Logging is the core of any software application. Back-end services are no different! It is important to identify all the places that require logging and pick the right log level, which makes reading logs easy using tools like Splunk (easier to filter all the error level logs vs. the debug logs, etc). Along those lines, it is more important to make sure the things that are logged DO NOT contain sensitive information of any kind. This includes, but is not limited to, Personally Identifiable Information (PII), API keys, authentication credentials, etc. It is extremely important to make sure these values are not logged in plain text because that is a trap that is easy to fall into and could bring unwelcome consequences.
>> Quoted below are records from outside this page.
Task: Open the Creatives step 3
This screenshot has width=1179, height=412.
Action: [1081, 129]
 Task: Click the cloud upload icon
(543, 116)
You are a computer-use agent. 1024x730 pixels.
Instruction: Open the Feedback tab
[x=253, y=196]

When something goes wrong, more often than not, it helps to know the entire journey of a request: Where it came from, what came in, what time was the request received, what the back-end service did to handle that request, what other API services (if any) were called, etc. The ability to trace a request all the way from what was received to what was sent back helps in keeping track of request handling and debugging.
Support for Secrets
There is going to be at least one secret that your application is going to need unless you are building a “Hello World” application. When I say secrets, I mean everything that is sensitive that should not be exposed to the whole world — anything you would never check into source control. API keys, secret values to access other services/applications, signing keys, expiration times, username/password credentials, etc. When building a back-end service, it is important to make sure that the app or the app and the host provider (if your app is going to be deployed to the internet) have some kind of support for secrets. This includes being able to host and store secrets in such a way that only authorized personnel can manage those secrets. Some platforms take this a step further and also provide the ability to rotate secrets on a regular basis. This is very powerful because this saves back-end service from being the weakest link in the chain. Noteworthy while we are on the topic of secrets is to never (ever) commit your secrets to source control. If that happens, there are tools to revert those commits and remove them from source control, but in some cases it might be easier to just regenerate that secret and invalidate the old one.
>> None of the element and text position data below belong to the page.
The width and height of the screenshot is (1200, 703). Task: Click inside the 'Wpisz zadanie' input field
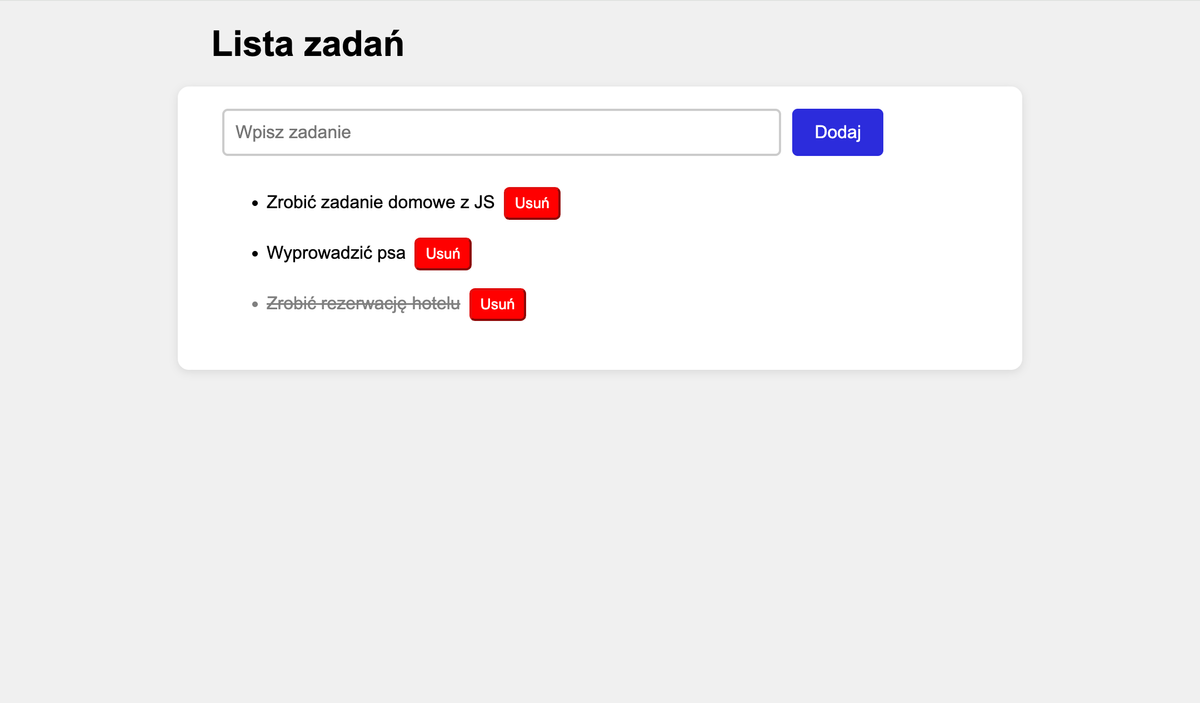coord(500,131)
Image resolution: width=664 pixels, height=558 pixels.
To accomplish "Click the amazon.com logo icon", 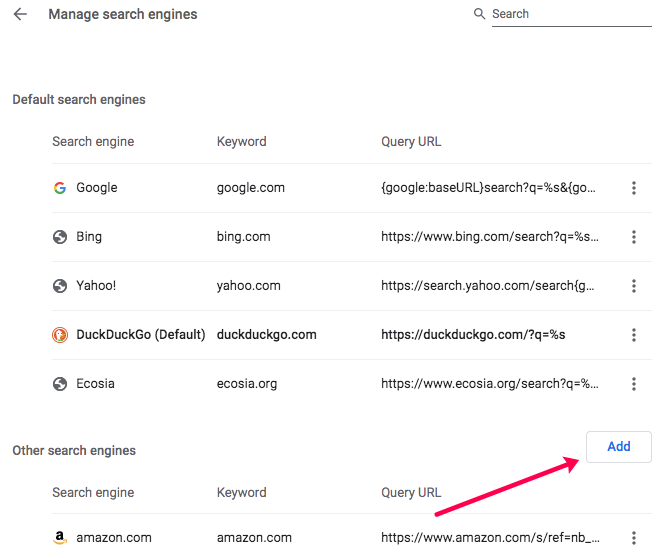I will (60, 538).
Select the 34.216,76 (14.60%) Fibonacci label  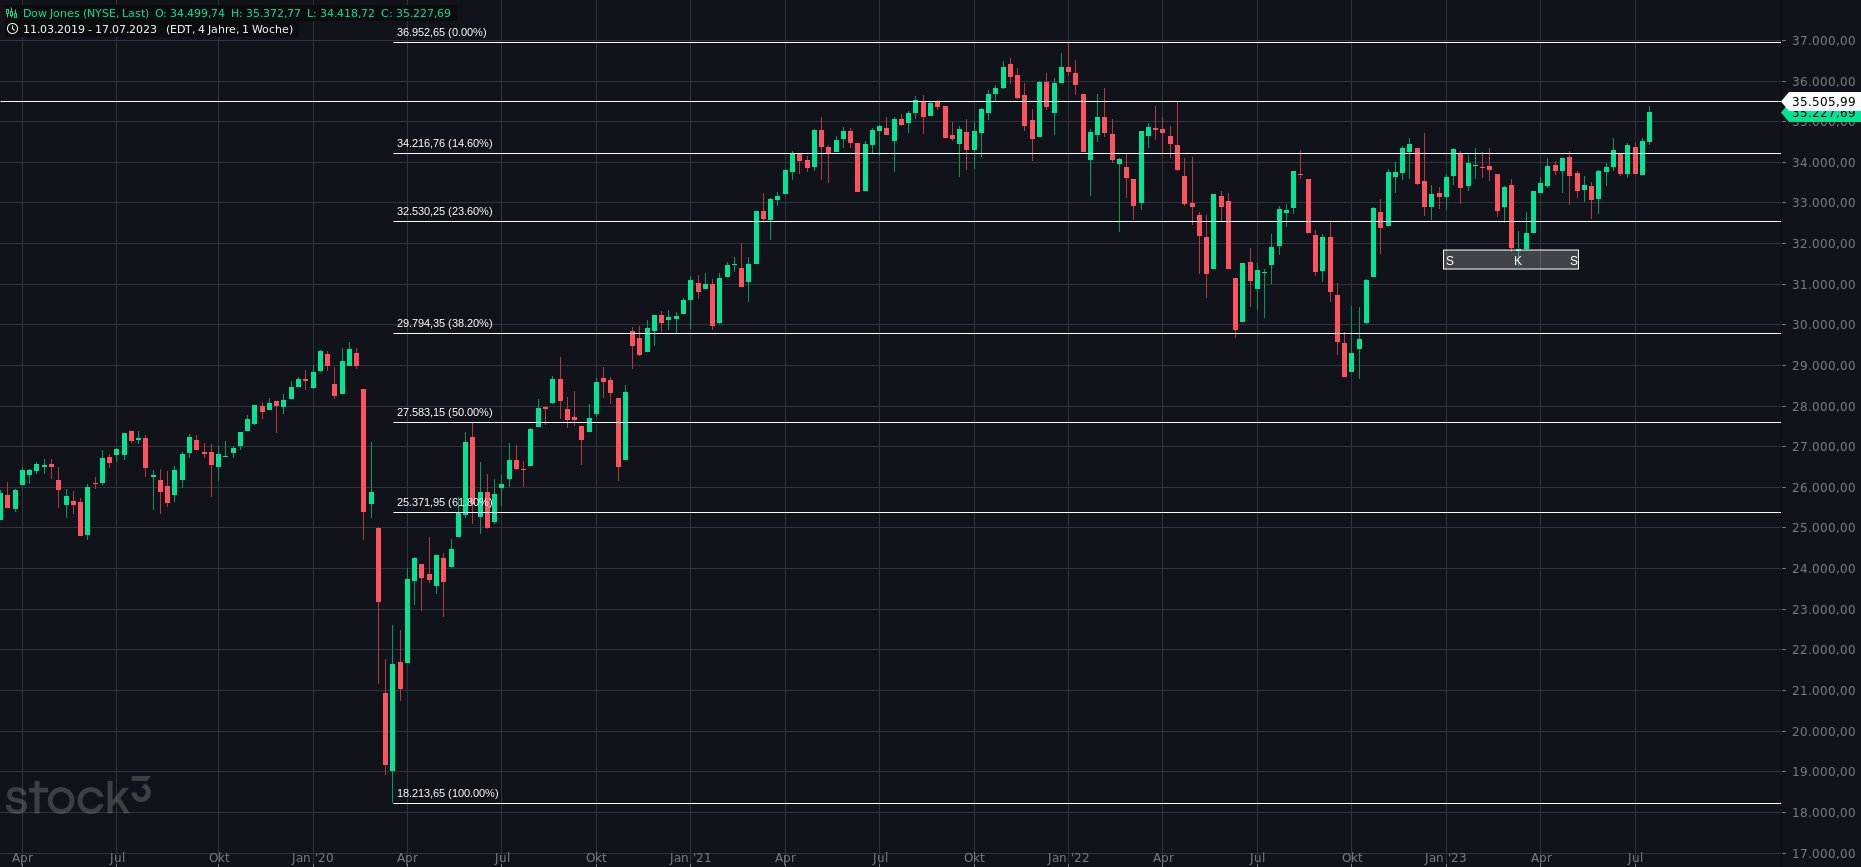(x=444, y=144)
Support for API Documentation
Documentation is the bridging language between everyone who consumes a back-end service and the rest of the world. While picking a framework to build your service or as you are building your service, it is important to think about how all the APIs are going to be documented. This should be usable by any team that wants to consume your APIs. Swagger hub is a very popular and widely used tool. Other options include Spring Rest Docs if you are building your service on a Spring stack. If the generation of documentation is closely coupled to the code itself — meaning any new updates to the code will automatically update the documentation — that would be an added bonus because it relieves developers from having to constantly keep the code and documentation on par.
Software solutions are built for people, by people. Making sure your application is easy and friendly to use, not just for the end users but also fellow teammates goes a long way in ensuring a solid product that can be iterated over successfully if the right patterns are put in place starting as early as possible.